Énoncé 1
Dressez la liste des lignes des enregistrements qui contiennent le mot « should ». La casse compte.

Texte
┄┄┄┄┄┄┄┄┄┄

Pierre Goldman n'a pas été condamné parce qu'il était coupable d'un double meurtre et de deux tentatives de meurtre le 19 décembre 1969, boulevard Richard Lenoir. Pierre Goldman n'a pas été condamné au vu de preuves formelles, irréfutables. On n'a pas demandé aux neufs jurés si la culpabilité de Goldman était établie. Chacun sait aujourd'hui qu'elle ne l'était pas.
Non, Pierre Goldman a été condamné sur une "intime conviction", par une "majorité d'au moins huit voix", comme le veut la loi.
Ce verdict scandaleux sanctionne une monstrueuse erreur judiciaire.

┄┄┄┄┄┄┄┄┄┄

Liste des enregistrements
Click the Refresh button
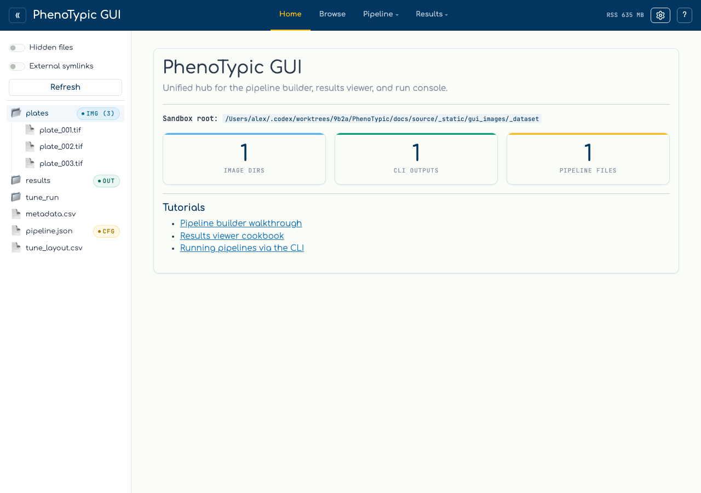 [65, 88]
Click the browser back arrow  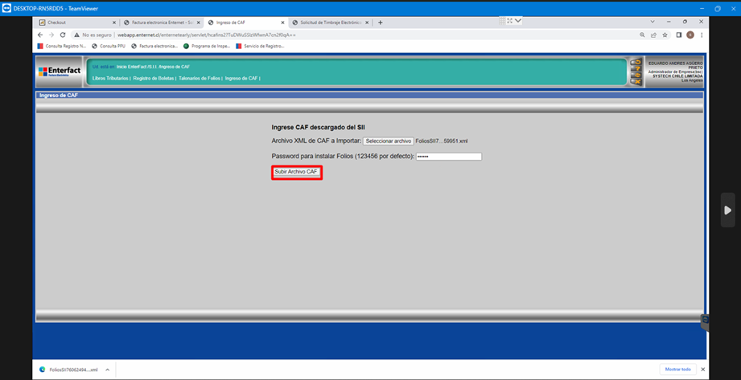40,35
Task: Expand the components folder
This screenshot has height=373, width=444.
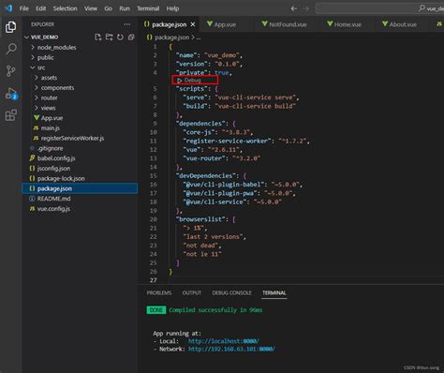Action: (54, 88)
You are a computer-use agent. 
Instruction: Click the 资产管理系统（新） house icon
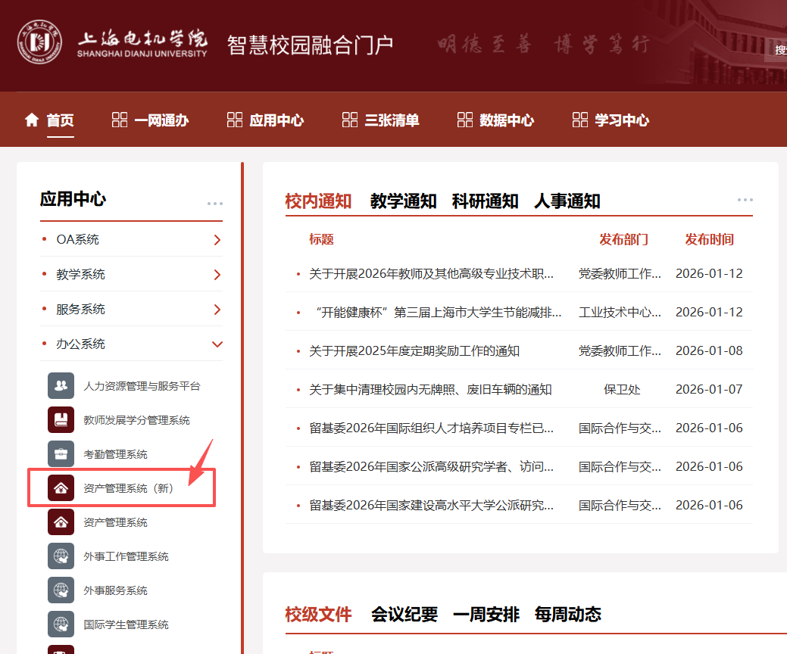pos(61,488)
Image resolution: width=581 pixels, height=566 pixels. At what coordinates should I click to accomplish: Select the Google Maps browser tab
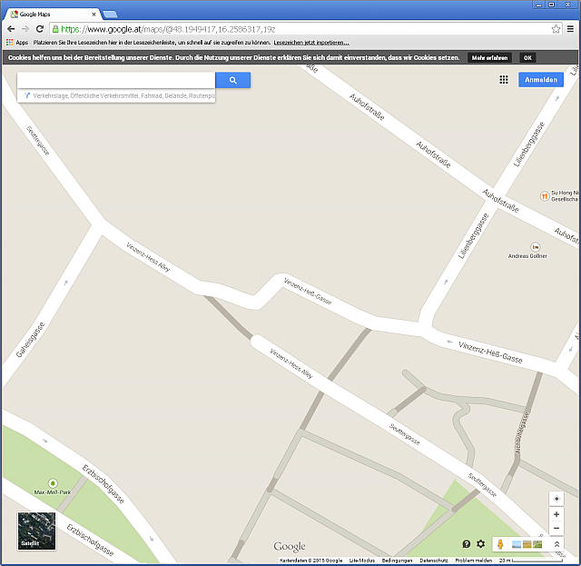50,15
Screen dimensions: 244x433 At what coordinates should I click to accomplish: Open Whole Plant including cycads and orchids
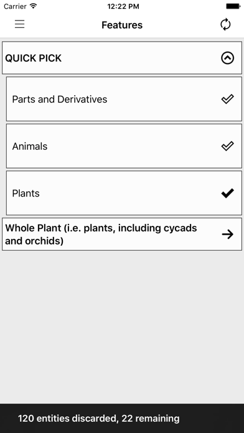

┄┄┄┄┄┄┄┄┄┄

Énoncé 2
Reprenez le texte sur la condamnation de Pierre Goldman là où il s'arrête.

Corrigé 1
Image resolution: width=581 pixels, height=566 pixels. At what coordinates should I click to accomplish: Select the Google Maps browser tab
Screen dimensions: 244x433 At what coordinates should I click to accomplish: Open Whole Plant including cycads and orchids

Corrigé 2
L'"intime conviction" c'est la conviction que même s'il n'est pour rien dans ce dont on l'accuse, "il aurait bien pu". La seule certitude des jurés c'est le constat terrible qu'"il n'est pas comme nous". Pierre Goldman a été condamné parce que ses parents étaient juifs et résistants. Il a été condamné parce qu'à l'âge de 6 ans, une institutrice le trouvait indiscipliné et parce qu'à 16 ans un censeur de lycée le fait mettre à la porte pour ses activités politiques. Il est condamné parce que - et si ce n'est lui c'est donc ses frères - des voitures ont brûlé rue Gay Lussac en mai 68 et que des lycéens se révoltent aujourd'hui contre l'école et la famille, comme il le faisait en 1961. Il a été condamné parce qu'il étudie la philosophie en prison et qu'il l'enseigne à de jeunes détenus alors que chaque juré, chaque boutiquier, sait que philosophie se résume à sexe, drogue, endoctrinement et subversion.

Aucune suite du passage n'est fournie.